Overwriting feature layers

As content publishers, you may be required to keep certain web layers up to date. As new data arrives, you may have to append new features, update existing features etc. There are a couple of different options to accomplish this:

  • Method 1: editing individual features as updated datasets are available
  • Method 2: overwriting feature layers altogether with updated datasets

Depending on the number of features that are updated, your workflow requirements, you may adopt either or both kinds of update mechanisms.

In the sample Updating features in a feature layer we explore method 1. In this sample, we explore method 2.

Method 2

In [1]:
# Import libraries
from arcgis.gis import GIS
from arcgis import features
from getpass import getpass #to accept passwords in an interactive fashion
import pandas as pd
In [2]:
# Connect to the GIS
password = getpass()
gis = GIS("https://geosaurus.maps.arcgis.com",'arcgis_python', password)
········

Introduction

Let us consider a scenario where we need to update a feature layer containing the capital cities of the US. We have 2 csv datasets simulating an update workflow as described below:

  1. usa_capitals_1.csv -- contains the initial, incomplete dataset which is published as a feature layer
  2. usa_capitals_2.csv -- contains additional points and updates to existing points, building on top of usa_capitals_1.csv

Our goal is to update the features in the feature layer with the latest information contained in both the spreadsheets. We will accomplish this through the following steps

  1. Add usa_capitals_1.csv as an item.
  2. Publish the csv as a feature layer. This simulates a typical scenario where a feature layer is published with initial set of data that is available.
  3. After updated information is available in usa_capitals_2.csv, we will merge both spread sheets.
  4. Overwrite the feature layer using the new spread sheet file.

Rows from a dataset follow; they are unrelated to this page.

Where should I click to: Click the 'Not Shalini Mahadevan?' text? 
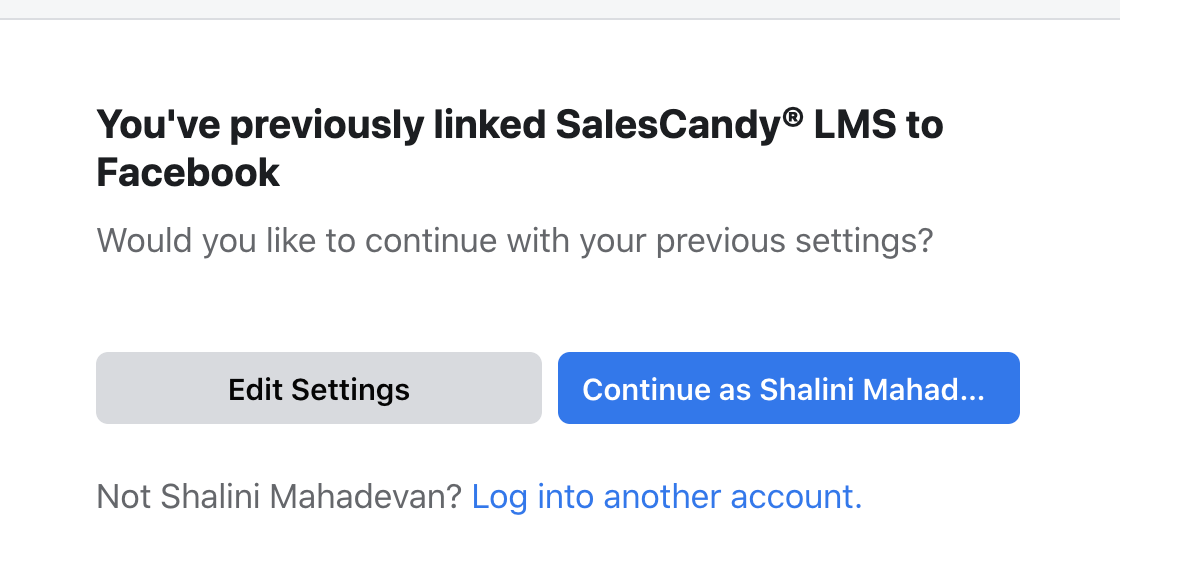tap(279, 496)
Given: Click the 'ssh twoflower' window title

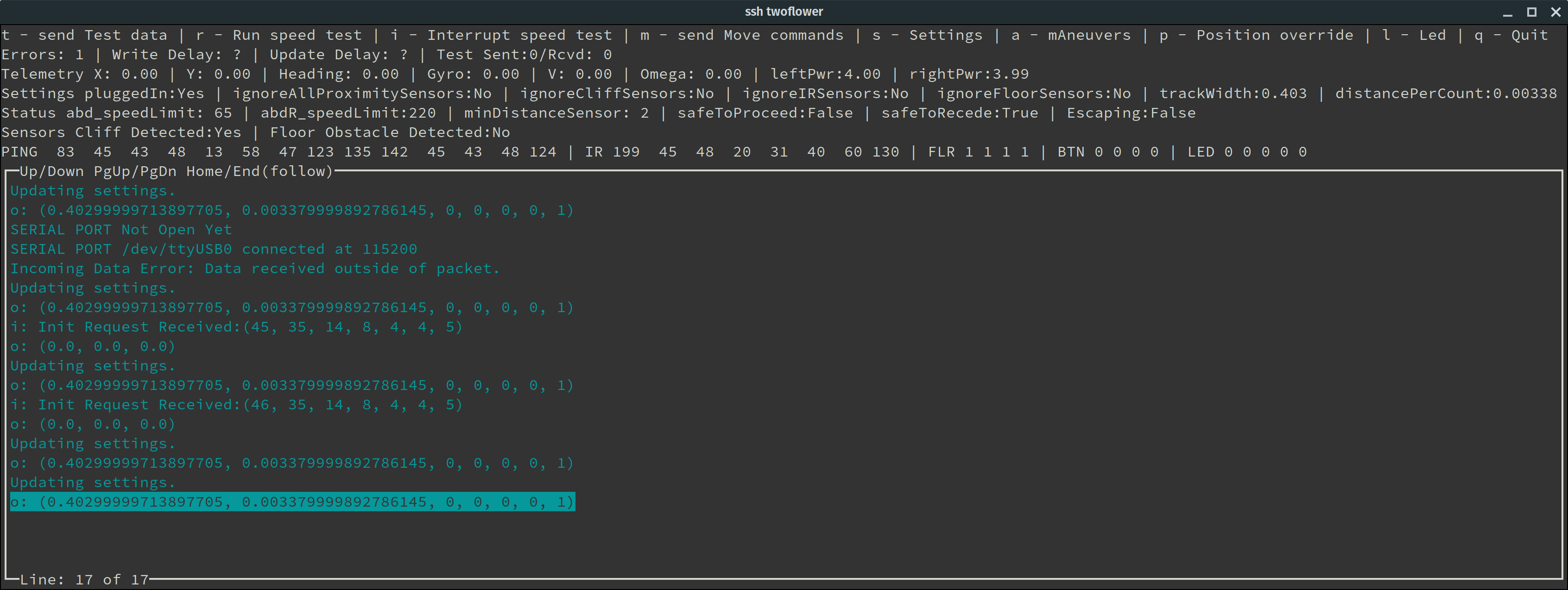Looking at the screenshot, I should point(784,12).
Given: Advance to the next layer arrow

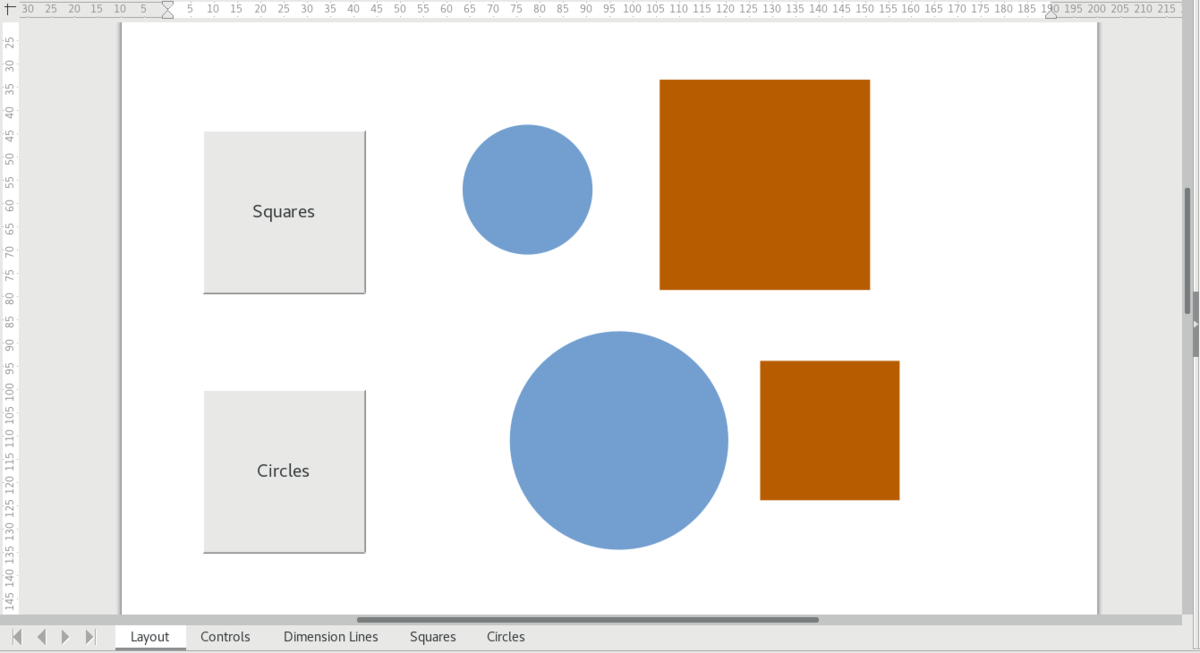Looking at the screenshot, I should [x=65, y=636].
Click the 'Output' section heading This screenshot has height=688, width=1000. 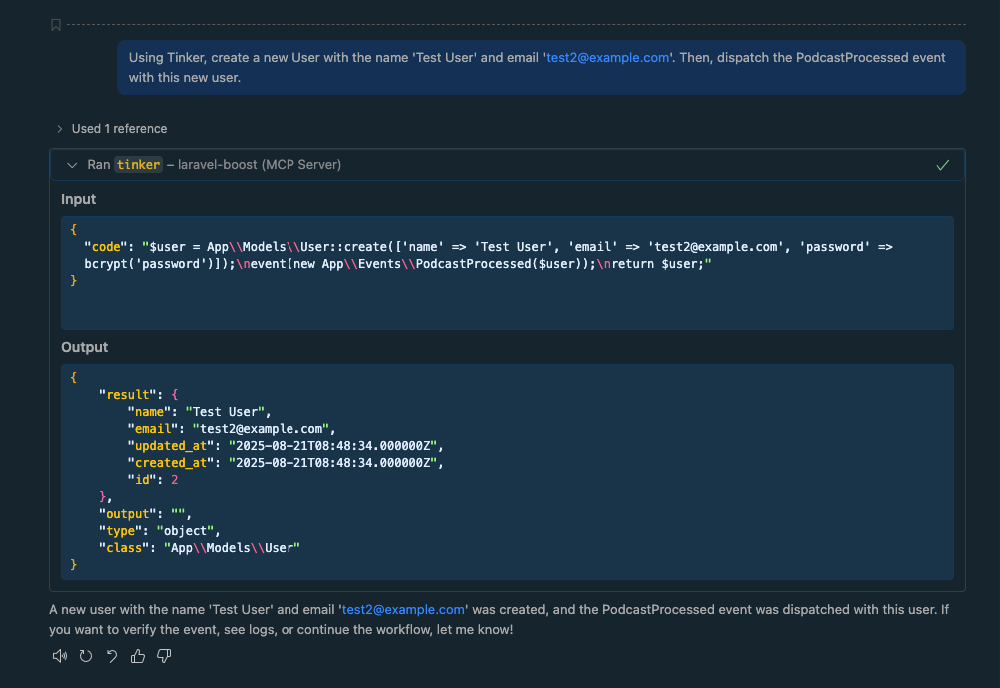[84, 347]
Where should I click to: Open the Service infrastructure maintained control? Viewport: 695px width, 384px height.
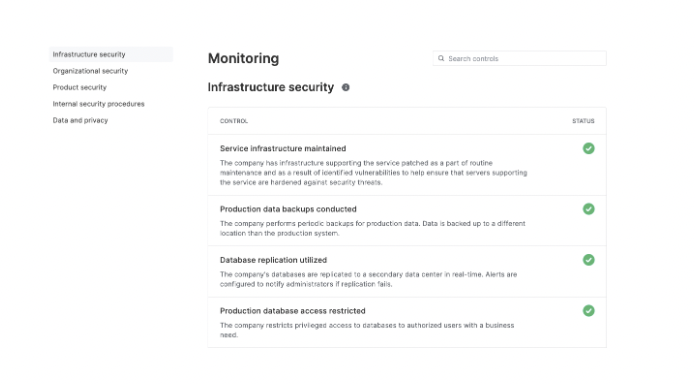click(283, 149)
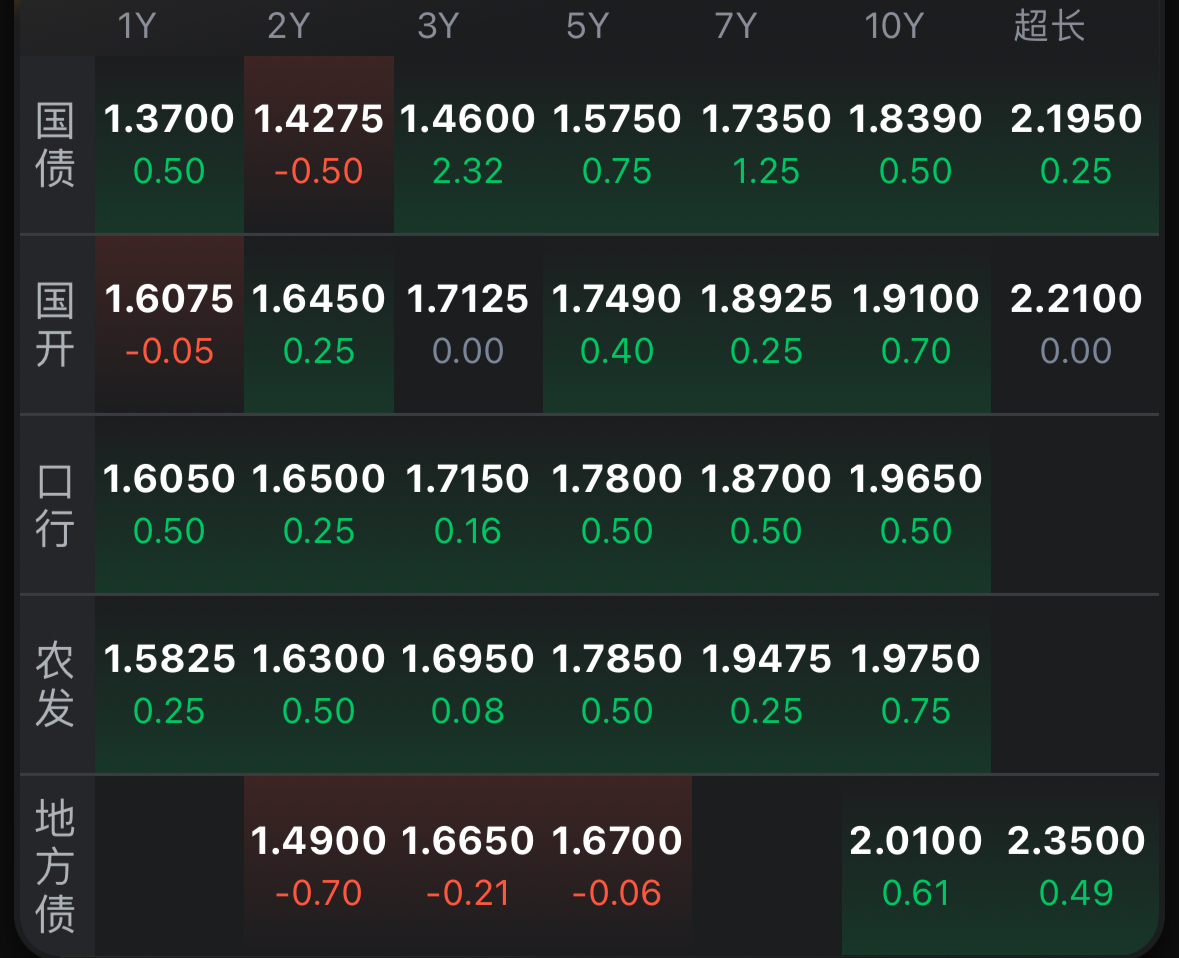Select the 1Y maturity column header
The height and width of the screenshot is (958, 1179).
click(137, 26)
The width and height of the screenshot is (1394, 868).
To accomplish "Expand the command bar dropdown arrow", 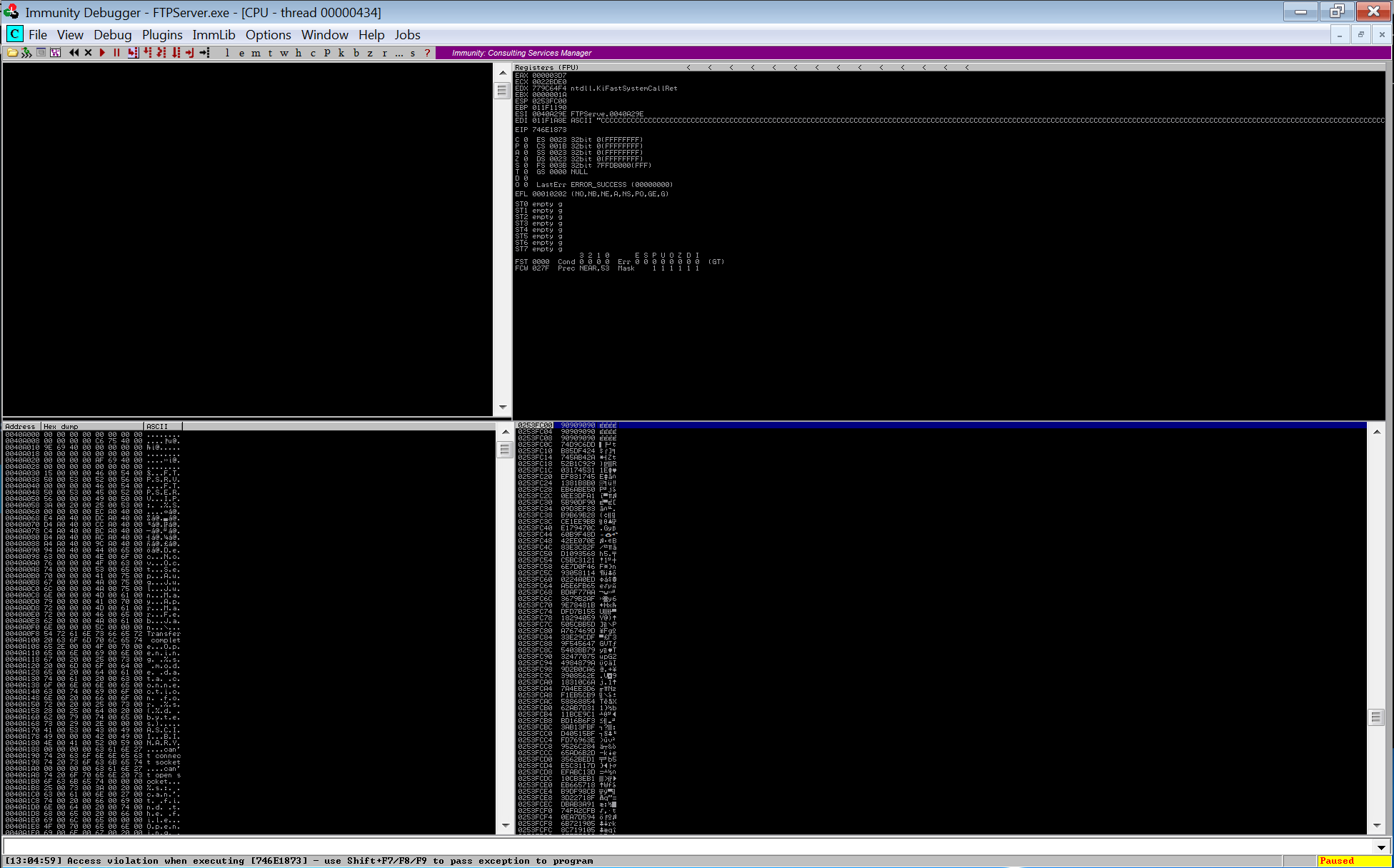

When you overwrite a feature layer, only the features get updated. All other information such as the feature layer's item id, comments, summary, description etc. remain the same. This way, any web maps or scenes that have this layer remains valid. Overwriting a feature layer also updates the related data item from which it was published. In this case, it will also update the csv data item with the updated spreadsheet file.

Note: Overwrite capability was introduced in ArcGIS Enterprise 10.5 and in ArcGIS Online. This capability is currently only available for feature layers. Further, ArcGIS sets some limits when overwriting feature layers:

  1. The name of the file that used to update in step 4 above should match the original file name of the item.
  2. The schema -- number of layers (applicable when your original file is a file geodatabase / shape file / service definition), and the name and number of attribute columns should remain the same as before.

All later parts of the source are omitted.